Some RIFF like format would not be that hard to parse different sections of. You get to ignore the parts you dont recognise and decode the parts you do.

Moving to a binary format would be better for 99.9% of users and would be a slight inconvenience to a few people creating bots. Discord could easily publish a library for reading the format if needed.

xx_ns

an hour ago

To be fair, this is exactly what the Accept and Content-Type standard HTTP headers are for. Clients can tell the API "OK, send me application/json data instead of binary data" or vice versa. You can have the majority of your traffic (client traffic) using the binary format, and still support JSON for bot API usage. This is standardized for both WebSockets and HTTP.

random_

32 minutes ago

Moreover, i imagine a lot of these bots are built on top of an SDK instead of directly working with API calls, so would be just a matter of changing the SDK internals.

fearthetelomere

6 minutes ago

>Diving into the actual contents of one of those PASSIVE_UPDATE_V1 dispatches, we would send all of the channels, members, or members in voice, even if only a single element changed.

> the metrics that guided us during the [zstd experiment] revealed a surprising behavior

This feels so backwards. I'm glad that they addressed this low-hanging fruit, but I wonder why they didn't do this metrics analysis from the start, instead of during the zstd experiment.

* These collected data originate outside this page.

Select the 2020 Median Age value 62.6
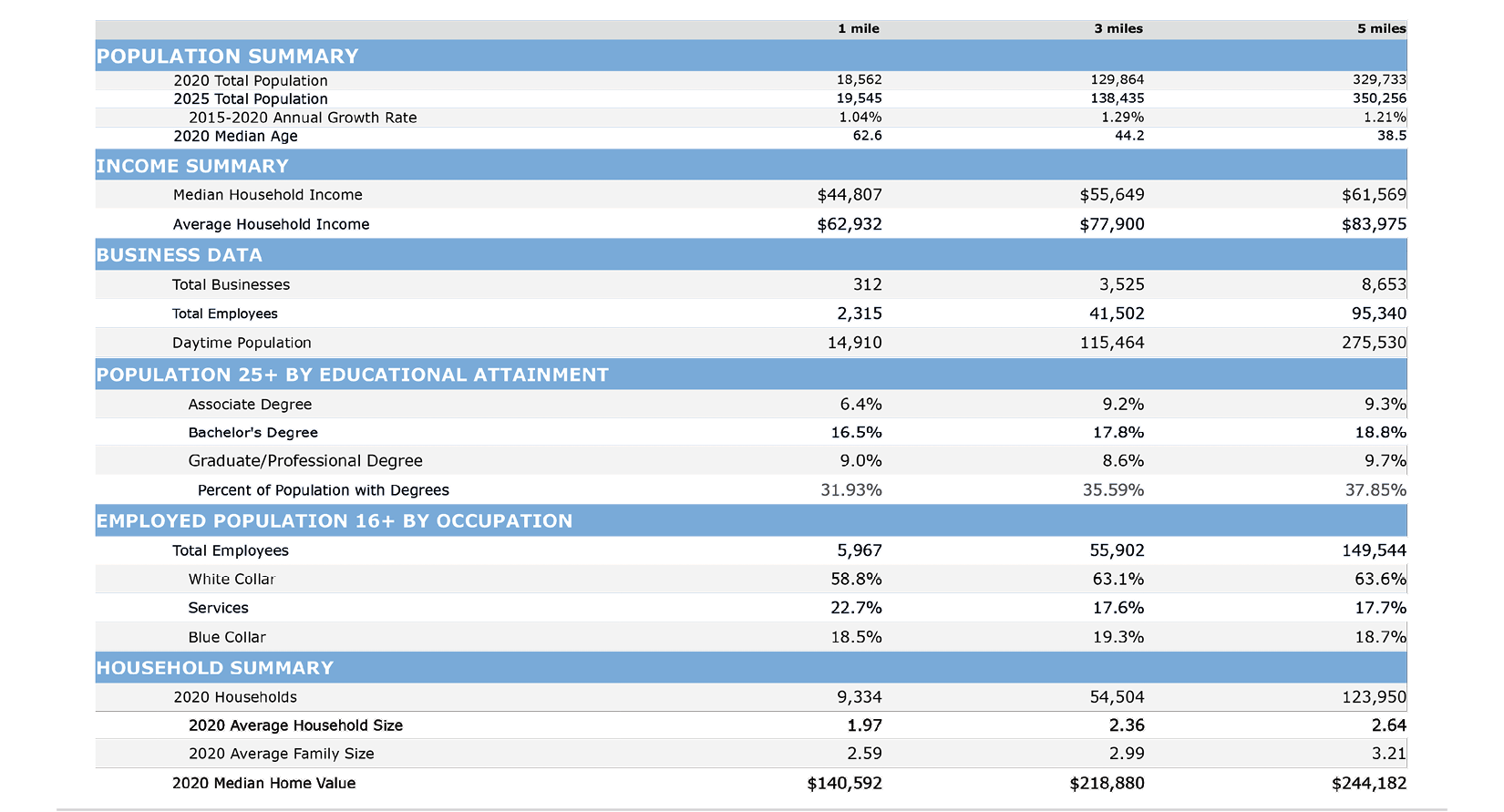Screen dimensions: 1504x812 (x=866, y=136)
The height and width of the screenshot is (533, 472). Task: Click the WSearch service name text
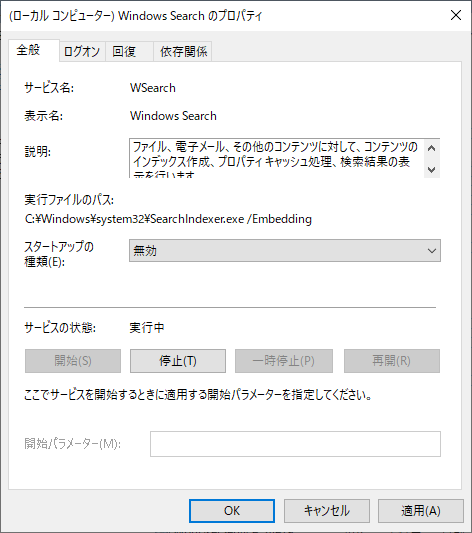(x=153, y=88)
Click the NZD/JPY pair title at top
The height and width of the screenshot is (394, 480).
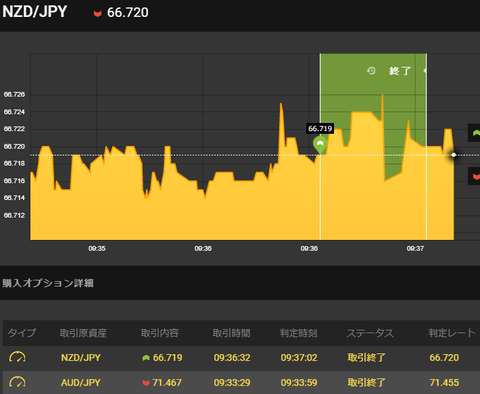(35, 12)
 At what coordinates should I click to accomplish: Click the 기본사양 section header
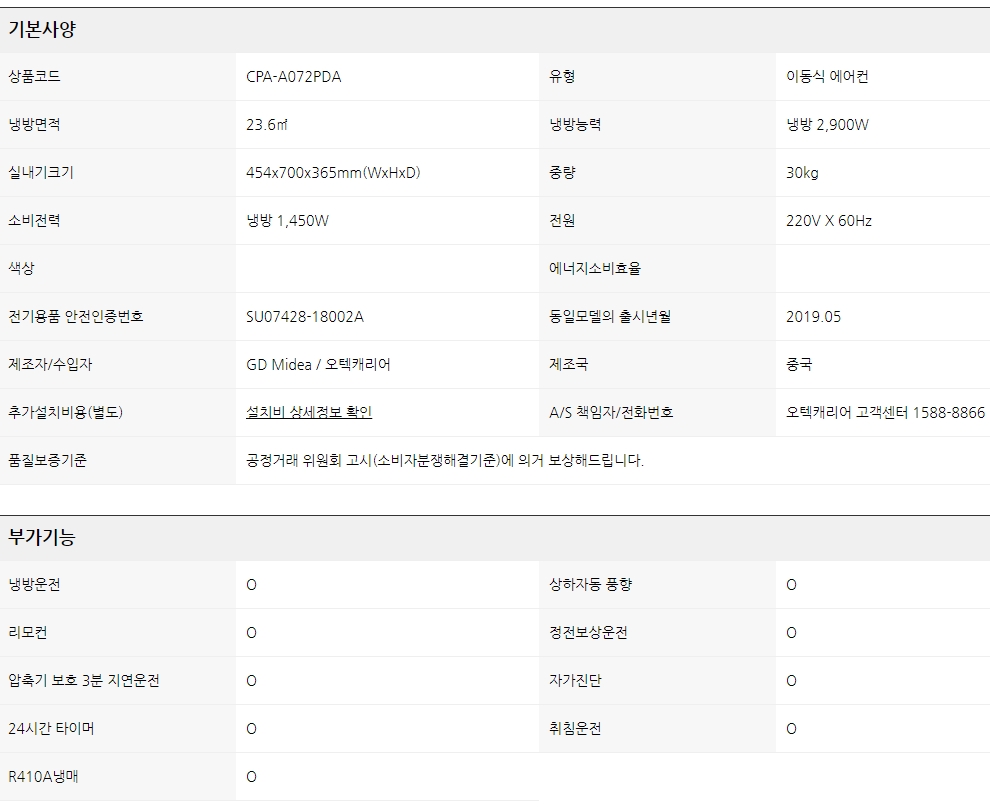tap(42, 30)
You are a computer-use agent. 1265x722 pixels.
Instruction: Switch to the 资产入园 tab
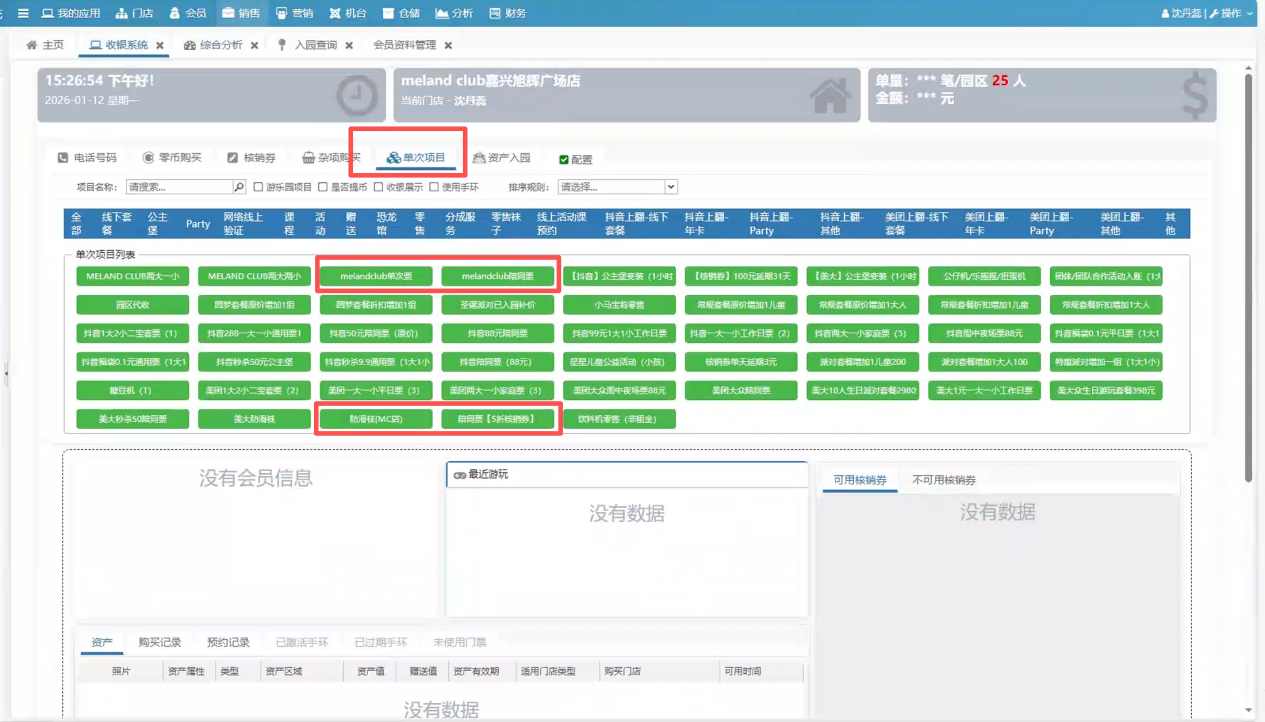point(502,158)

I also wonder why they didn't just send deltas from the get-go. If PASSIVE_UPDATE_V1 was initially implemented "as a means to scale Discord servers to hundreds of thousands of users", why was this obvious optimization missed?

jhgg

5 minutes ago

It was a bug

acer4666

an hour ago

Anytime I have a discord tab open it noticeably grinds my computer to a halt

creesch

37 minutes ago

How many servers have you joined and how many of those are large and active? Also relevant, do you need to be in all of them?

Most of the time I have seen people complain about this it is because they have joined a ton of hyperactive servers.

You could argue it shouldn't be an issue and more dynamically load things like messages on servers. But then you'd have people complaining that switching servers takes so long.

Dalewyn

19 minutes ago

>How many servers have you joined and how many of those are large and active?

Yes.

>Also relevant, do you need to be in all of them?

Yes.

You must be new here, because if you aren't connected to dozens of servers and idling in hundreds of channels (you only speak in maybe two or three of them) you aren't IRCing right.

What? I'm a confused old clod because we're talking about Discord in the year of our lord 2024? Same thing, it's a massive textual chat network based on a server-channel hub-spoke architecture at its core.

What is actually worth our time asking is why we could do all that and more with no problems in the 80s and 90s using hardware a thousandth or less as powerful as what we have today.

creesch

9 minutes ago

Discord is different from IRC in both the scale and payload. It's besides the point anyway, even if discord is still an unoptimismed piece of shit.

You clearly have issues with that unpolished turd. So I figured I'd offer my insights in what often causes that.

If you still insist on having your computer coming to a crawl because IRC did it better than that's entirely up to you.

sfn42

38 minutes ago

Sounds like a problem with your computer. I can have discord, 50 browser tabs, two different games, a JetBrains IDE and various other stuff open at the same time without any trouble at all.

And my computer isn't particularly crazy. Maybe like $1500.

keb_

35 minutes ago

"Works on my machine"

sfn42

33 minutes ago

Lol, in fact it works on all my machines. And lots of other peoples machines.